Europe’s Interest Rate Pause

03/17/11 02:10PM EDT

Positions in Europe: Sold Long Germany (EWG) today; Covered Short Spain (EWP) on 3/16

 

In the last two days both the Swiss National Bank (SNB) and Norway’s Central Bank (Norges Bank) kept their main interest rates on hold, at 0.25% and 2.00% respectively. The decisions are worth considering within their own context, and as it relates to ECB policy.

Today’s decision from the SNB to HOLD comes as no great surprise as a hike would likely encourage the appreciation of the Swiss Franc (CHF) vs most major currencies, in opposition to the SNB’s mandate to limit appreciation to protect the country’s exports; further, inflationary pressures remain benign with Swiss CPI at +0.1% in February Y/Y.

As a safe haven play, the CHF vs most major currencies has gained steadily over the long term; intermediate term (vis-à-vis the Eurozone’s sovereign debt contagion); and immediate term in the wake of the earthquake in Japan (+2.2% since March 14th).

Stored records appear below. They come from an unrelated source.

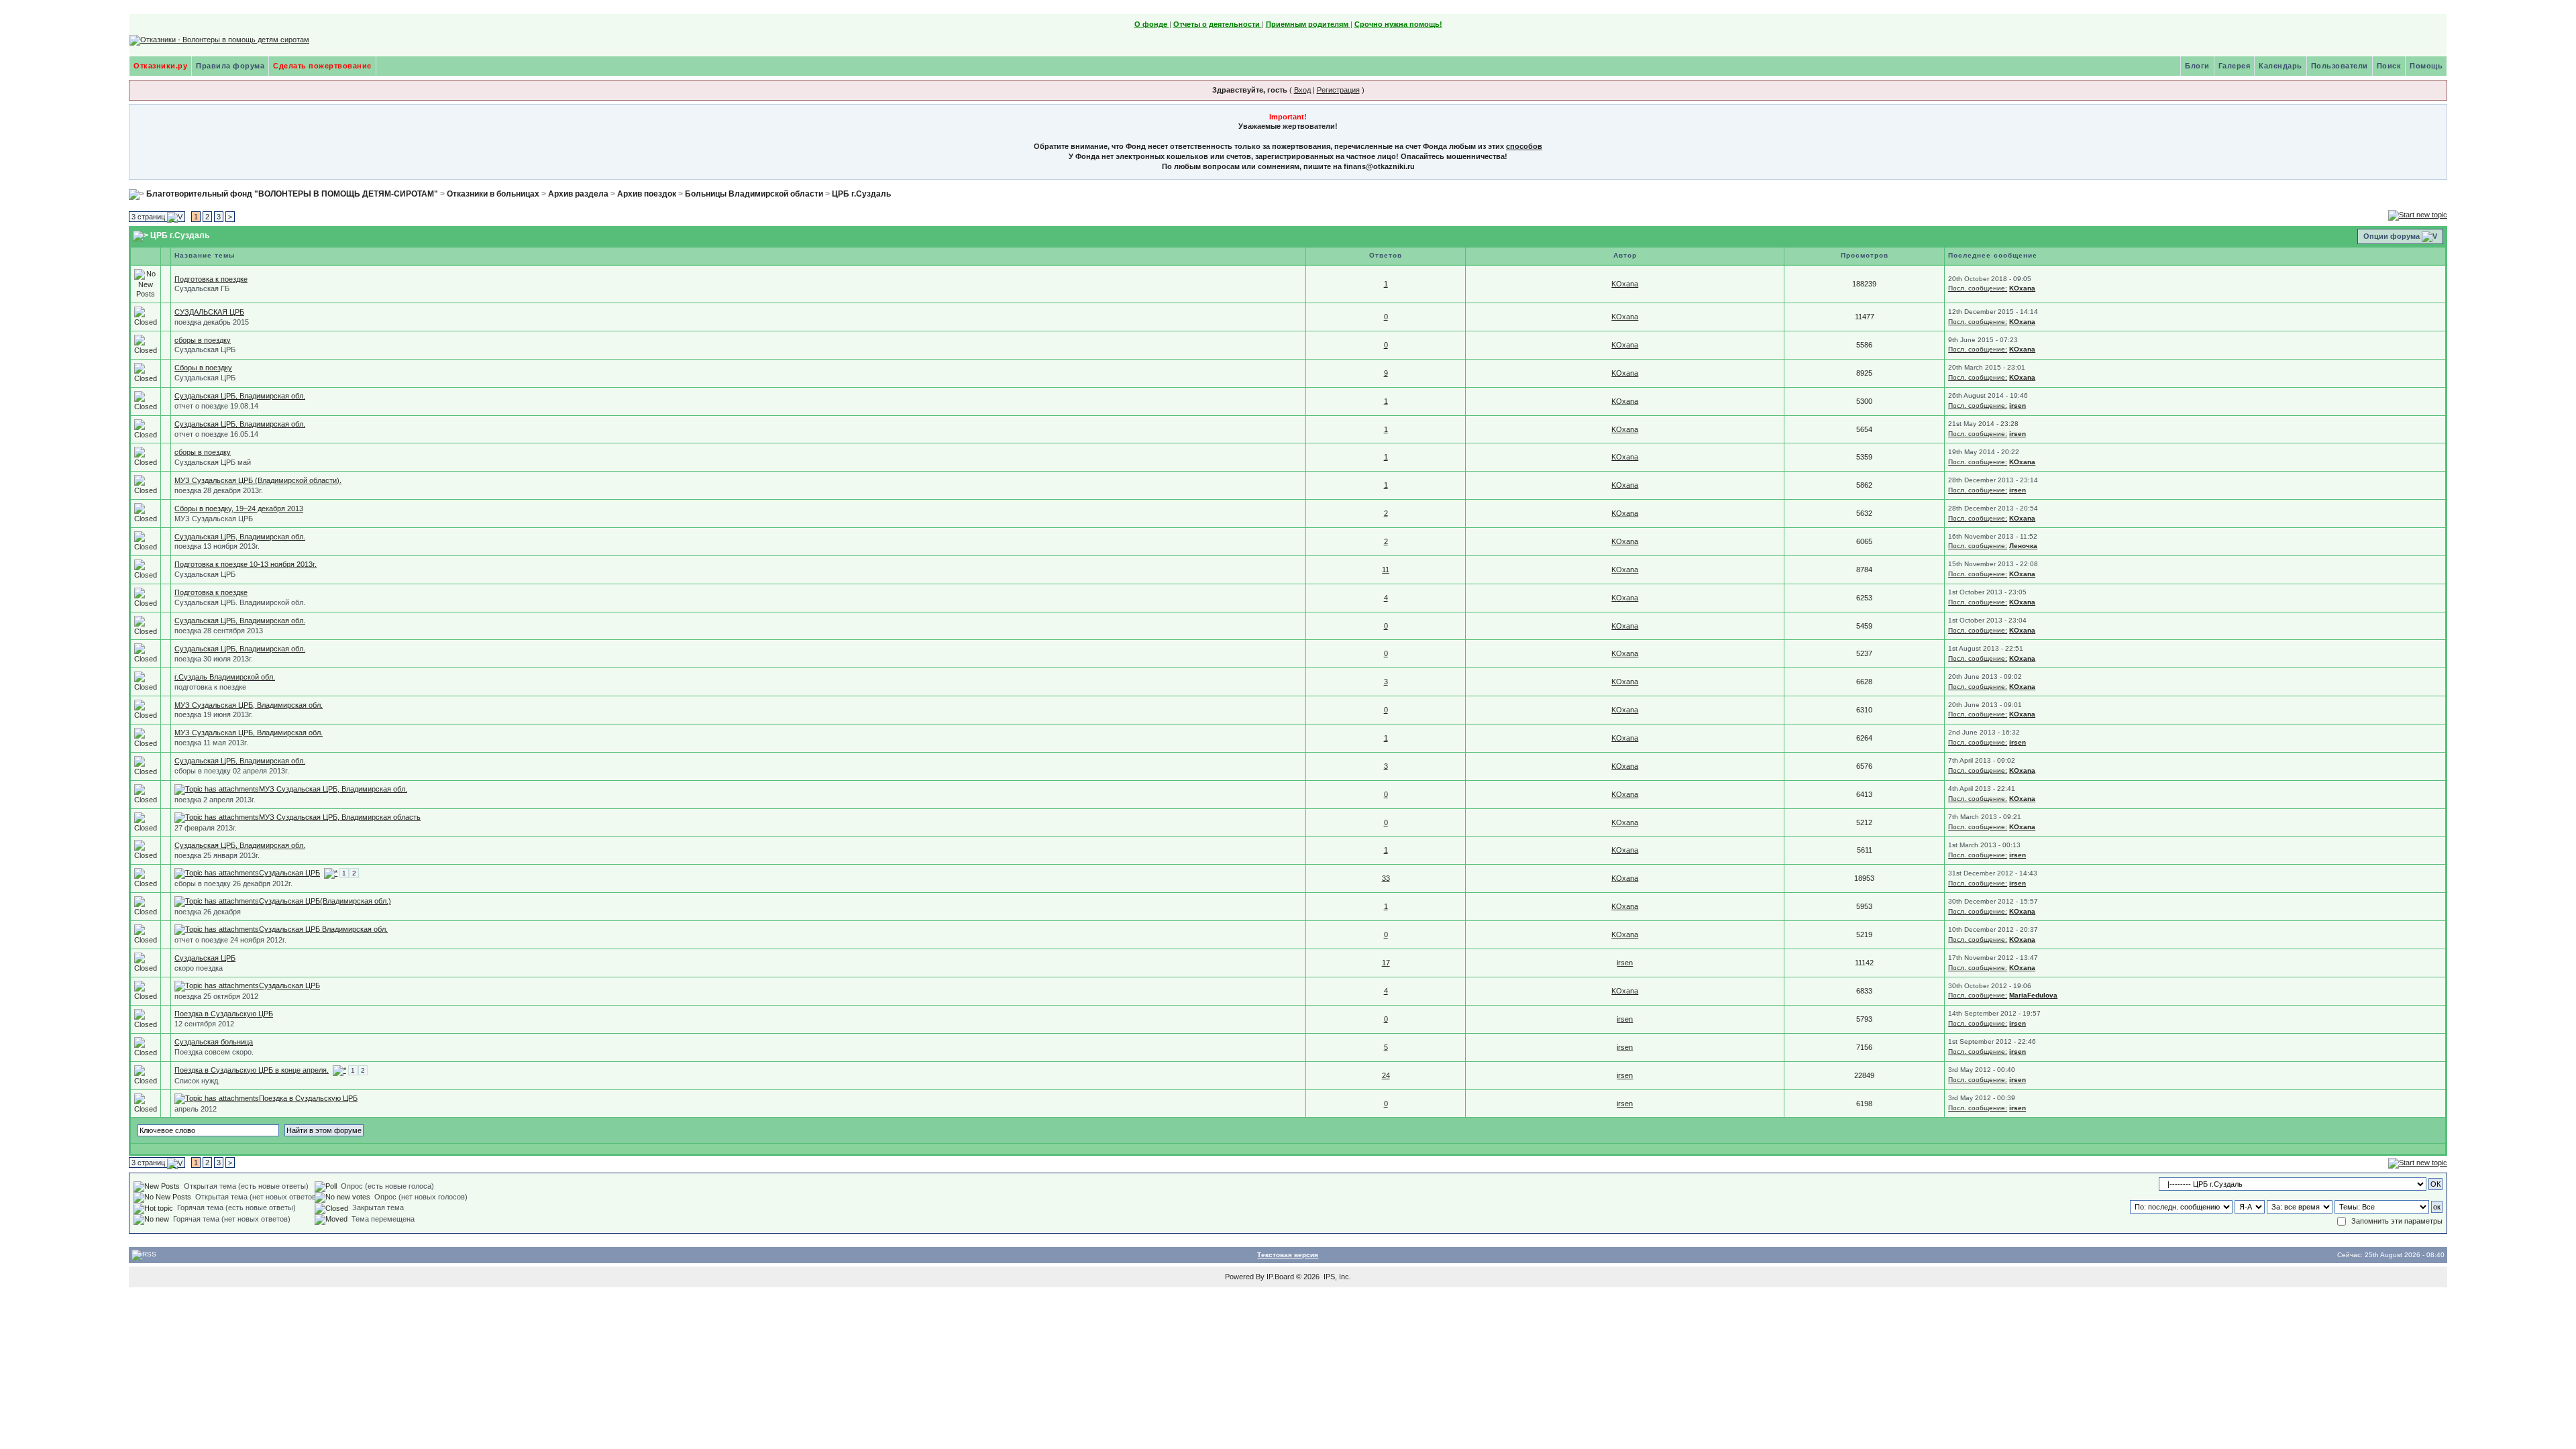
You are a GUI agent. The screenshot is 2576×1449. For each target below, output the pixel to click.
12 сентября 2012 (204, 1024)
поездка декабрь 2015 (211, 322)
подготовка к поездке (210, 687)
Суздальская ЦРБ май (212, 462)
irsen (2017, 405)
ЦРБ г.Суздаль (861, 194)
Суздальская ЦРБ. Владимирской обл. (239, 602)
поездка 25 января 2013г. (217, 855)
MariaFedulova (2033, 995)
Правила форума (230, 66)
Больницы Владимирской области (754, 194)
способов (1524, 146)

The chart below shows just how prevalent the currency’s appreciation has been since a low in early May 2008:

Europe’s Interest Rate Pause - swissy

 

Norges Bank also left rates unchanged yesterday, despite threats of rising home price inflation (+9.2% in February Y/Y) and household credit growth on the rise. CB Governor Jan F. Qvigstad said there is a “50/50 chance in May or June” of a rate increase.

Both bank decisions to keep rates on HOLD give credence to the recent pause in global economic sentiment following the earthquake in Japan. In our mind, the events in Japan may well tame the hawkish commentary of ECB President Trichet at the last ECB meeting on 3/3 in which he signaled that a hike (likely 25bps) could come as soon as next month. While the Eurozone is feeling pressure from rising inflation  -- CPI in February came in 10bps higher than January at 2.4% Y/Y -- given the threat of stagnation from the world’s third largest economy (Japan’s GDP equals ~ 9%  of the global economy), persistent European sovereign debt contagion concerns, and further unrest in the Middle East and North Africa, Trichet and the rest of the ECB governing board may reconsider the impact a rate hike will have on the region, especially for the periphery which shows a strong negative divergence across fundamentals, including high debt and deficit levels, poor GDP growth prospects for this year and next, and high inflation and unemployment levels.

Under these global conditions, Trichet may well elect to push out a rate hike decision.